Дирижером оркестра был Мингарди; в роли Лоэнгрина выступал знаменитый испанский тенор Франческо Виньяс, исполнивший эту партию совершенно восхитительно; партию Эльзы пела сопрано Де Бенедетти; Ортруды — знаменитая Арманда дельи Абати; Тельрамунда — баритон Ньяккарини; партия баса была поручена Спангеру. Я среди них играл роль последней спицы в колеснице. С самых первых репетиций мне стало ясно, что разучивание оперы и особенно оперы такого значения представляет огромные трудности. Хотя я идеально выучил свою партию, мне было подчас трудновато согласовать ее с ансамблем. Что касается моего голоса, то он сразу же, с первой репетиции произвел большое впечатление своей силой и красотой тембра. Великолепно поставленный, он особенно выделялся в знаменитых призывах, являющихся главной трудностью партии, в призывах, где голос остается лишенным поддержки, то есть оркестрового сопровождения. Однако не всё и не всегда проходило гладко. Правда, маэстро Мингарди не имел случая упрекнуть меня ни в чем, когда дело касалось вокала. Но однажды я в каком-то месте слишком рано выскочил на сцену и, попав под необычную музыку в толпу статистов-воинов, совершенно ошалел. И тогда маэстро Мингарди, немного раздраженный, закричал на меня в присутствии хора и оркестра: «Вы-то что тут торчите, точно посаженный на кол? Если из вас выйдет артист, из меня выйдет Папа!» Кровь застыла у меня в жилах; я попросил извинения, но так растерялся, что даже не услышал собственного голоса. Кстати, должен сказать, что при исключительной мощи, которой он отличался в пении, голос мой в разговорной речи звучал слабо, с легким теноровым тембром и, как это ни странно, почти по-детски. Домой я вернулся в тот раз несколько обескураженный.

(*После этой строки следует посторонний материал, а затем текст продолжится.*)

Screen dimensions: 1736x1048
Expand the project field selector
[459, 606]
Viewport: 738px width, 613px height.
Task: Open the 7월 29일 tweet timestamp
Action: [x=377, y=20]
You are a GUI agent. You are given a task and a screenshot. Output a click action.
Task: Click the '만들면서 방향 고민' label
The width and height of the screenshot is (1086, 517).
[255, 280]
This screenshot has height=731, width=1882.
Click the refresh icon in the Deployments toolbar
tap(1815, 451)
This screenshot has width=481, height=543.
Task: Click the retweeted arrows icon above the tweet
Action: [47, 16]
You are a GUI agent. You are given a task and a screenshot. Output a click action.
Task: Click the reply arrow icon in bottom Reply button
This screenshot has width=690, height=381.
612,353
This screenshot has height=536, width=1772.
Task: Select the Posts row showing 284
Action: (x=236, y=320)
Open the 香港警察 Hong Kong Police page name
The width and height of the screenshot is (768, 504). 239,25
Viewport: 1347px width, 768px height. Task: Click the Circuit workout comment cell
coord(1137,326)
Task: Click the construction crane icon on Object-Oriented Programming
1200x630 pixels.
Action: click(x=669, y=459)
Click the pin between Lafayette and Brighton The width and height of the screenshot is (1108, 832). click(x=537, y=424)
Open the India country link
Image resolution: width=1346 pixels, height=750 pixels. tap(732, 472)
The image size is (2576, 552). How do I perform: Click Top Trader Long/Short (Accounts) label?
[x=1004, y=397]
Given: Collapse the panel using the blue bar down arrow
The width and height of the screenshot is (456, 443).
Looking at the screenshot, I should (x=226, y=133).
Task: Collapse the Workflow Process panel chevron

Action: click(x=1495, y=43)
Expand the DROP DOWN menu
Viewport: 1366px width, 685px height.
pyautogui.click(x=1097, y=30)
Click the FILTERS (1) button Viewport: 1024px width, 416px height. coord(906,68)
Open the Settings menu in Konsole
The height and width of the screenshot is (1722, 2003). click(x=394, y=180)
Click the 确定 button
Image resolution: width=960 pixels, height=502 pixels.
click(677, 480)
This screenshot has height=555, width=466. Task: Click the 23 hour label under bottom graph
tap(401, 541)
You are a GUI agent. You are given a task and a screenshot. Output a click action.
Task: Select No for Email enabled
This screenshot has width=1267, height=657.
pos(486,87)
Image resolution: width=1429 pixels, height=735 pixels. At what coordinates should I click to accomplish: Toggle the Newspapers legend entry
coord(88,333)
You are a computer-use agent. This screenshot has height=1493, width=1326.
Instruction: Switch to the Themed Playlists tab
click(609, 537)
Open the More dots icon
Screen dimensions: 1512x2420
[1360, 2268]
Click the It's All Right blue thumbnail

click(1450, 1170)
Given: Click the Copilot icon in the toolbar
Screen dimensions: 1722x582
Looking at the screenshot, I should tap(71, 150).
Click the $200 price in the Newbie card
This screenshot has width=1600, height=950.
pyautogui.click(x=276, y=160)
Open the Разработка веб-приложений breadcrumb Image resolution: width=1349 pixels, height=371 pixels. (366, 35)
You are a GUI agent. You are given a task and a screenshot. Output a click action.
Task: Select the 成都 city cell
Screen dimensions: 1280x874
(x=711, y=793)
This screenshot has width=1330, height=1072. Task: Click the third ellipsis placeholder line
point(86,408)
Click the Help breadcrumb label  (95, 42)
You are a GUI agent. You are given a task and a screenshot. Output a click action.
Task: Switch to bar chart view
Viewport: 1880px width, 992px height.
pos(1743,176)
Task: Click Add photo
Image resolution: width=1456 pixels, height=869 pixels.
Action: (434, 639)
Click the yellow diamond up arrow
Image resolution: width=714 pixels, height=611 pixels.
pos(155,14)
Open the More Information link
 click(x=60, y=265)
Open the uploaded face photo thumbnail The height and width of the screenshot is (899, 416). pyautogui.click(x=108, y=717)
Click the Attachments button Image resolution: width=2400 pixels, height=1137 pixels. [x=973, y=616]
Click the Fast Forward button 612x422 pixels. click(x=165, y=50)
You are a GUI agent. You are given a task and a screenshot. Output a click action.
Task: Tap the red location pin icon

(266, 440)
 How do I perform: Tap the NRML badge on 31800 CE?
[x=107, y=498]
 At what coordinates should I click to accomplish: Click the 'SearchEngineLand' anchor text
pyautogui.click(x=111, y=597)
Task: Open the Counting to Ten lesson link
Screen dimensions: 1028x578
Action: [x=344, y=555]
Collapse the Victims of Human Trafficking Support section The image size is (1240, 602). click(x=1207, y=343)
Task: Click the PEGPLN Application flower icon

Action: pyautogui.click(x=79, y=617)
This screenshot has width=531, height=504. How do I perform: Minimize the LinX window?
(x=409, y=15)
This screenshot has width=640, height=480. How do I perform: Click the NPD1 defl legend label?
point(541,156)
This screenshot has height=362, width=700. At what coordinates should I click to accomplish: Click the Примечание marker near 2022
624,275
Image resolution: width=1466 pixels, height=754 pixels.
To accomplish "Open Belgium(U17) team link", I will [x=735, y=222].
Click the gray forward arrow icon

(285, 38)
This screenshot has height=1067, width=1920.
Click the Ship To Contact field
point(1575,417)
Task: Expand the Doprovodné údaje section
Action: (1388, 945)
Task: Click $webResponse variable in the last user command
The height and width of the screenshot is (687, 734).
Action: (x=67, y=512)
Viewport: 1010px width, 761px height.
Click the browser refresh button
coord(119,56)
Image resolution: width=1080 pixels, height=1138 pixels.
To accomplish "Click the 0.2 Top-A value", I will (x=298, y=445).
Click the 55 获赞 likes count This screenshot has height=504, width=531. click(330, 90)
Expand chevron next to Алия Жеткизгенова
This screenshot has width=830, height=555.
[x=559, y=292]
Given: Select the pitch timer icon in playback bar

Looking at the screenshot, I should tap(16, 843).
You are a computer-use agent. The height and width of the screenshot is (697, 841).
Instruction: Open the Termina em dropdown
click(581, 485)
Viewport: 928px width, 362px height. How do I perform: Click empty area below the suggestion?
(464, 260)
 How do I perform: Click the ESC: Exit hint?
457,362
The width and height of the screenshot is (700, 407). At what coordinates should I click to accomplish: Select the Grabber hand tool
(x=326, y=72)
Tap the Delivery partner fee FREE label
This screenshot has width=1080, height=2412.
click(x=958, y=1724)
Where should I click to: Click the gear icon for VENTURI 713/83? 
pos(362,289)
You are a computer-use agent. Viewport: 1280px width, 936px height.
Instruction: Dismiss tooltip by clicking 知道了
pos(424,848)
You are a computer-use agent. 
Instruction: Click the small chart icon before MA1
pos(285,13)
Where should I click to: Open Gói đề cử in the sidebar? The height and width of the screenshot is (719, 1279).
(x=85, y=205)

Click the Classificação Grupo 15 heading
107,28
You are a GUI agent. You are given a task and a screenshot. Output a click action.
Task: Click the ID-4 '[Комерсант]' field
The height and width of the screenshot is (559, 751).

Наступил день моего дебюта. Часы, предшествовавшие спектаклю, были для меня ужасны. Мне казалось, что я должен идти на казнь. Бедная мама только и делала, что входила в комнату, куда я удалился, чтобы никого не видеть, и уговаривала меня успокоиться. Она была совершенно уверена в моем успехе. Со свойственной ей глубокой набожностью она зажгла свечу перед изображением мадонны и надеялась на ее помощь. Я не мог дождаться наступления вечера, считая, что избавлюсь от обуявшего меня кошмара. Что сказать об отце? Я его так и не видел. После всех наших столкновений наступил наконец момент боевого крещения. Чувства самые противоречивые волновали меня. Мой брат, который, конечно, очень поддержал бы меня, был все еще под ружьем в северной Италии и ему не дали увольнительной, лишив возможности присутствовать на моем дебюте. За час до того, как идти в театр, я вспомнил, как мы вместе с ним несколько лет тому назад слушали «Сельскую честь», и это еще сильнее взволновало меня. Я бы предпочел никогда не знать, что такое сцена. Мне хотелось вернуться на ферму сора Ромоло, в кузницу мастро Пеппе, в мастерскую на улице Людовизи. Но я был уже прикован к театру крепкой цепью. Сфинкс искусства не сводил с меня пристального взгляда и, указывая на сцену, казалось, говорил: «А, значит, не это было твоей мечтой?..» И с ехидной усмешкой: «Ну же, да иди ты, трус!».
Наконец наступила реакция, и я избавился от мучительного наваждения. Взяв чемоданчик со всем необходимым для грима, я обнял маму, которая была ни жива ни мертва: «До свидания, мама, — сказал я, — иду. Да поможет мне бог!» Уже в костюме и в гриме Герольда я почувствовал вдруг, что приклеенная борода раздражает меня; казалось, что она создает помеху для подачи голоса. Я стал проверять движения рта, открывая и закрывая его много раз подряд. При этом я четко артикулировал слова. Не в силах сдерживать нетерпение, я расхаживал взад и вперед по сцене. Мне казалось, что я не дождусь начала действия. Режиссер принес мне копье и электрическим звонком сообщил дирижеру, что можно начинать. Оркестр, наконец, заиграл. Я стал посреди сцены. И вдруг наступило гробовое молчание. Подняли занавес. Меня сразу же ослепили огни рампы, и я уставился на единственный предмет, не резавший мне глаза. Это была будка суфлера. Он успел пробормотать: «Спокойно! Ни пуха, ни пера!».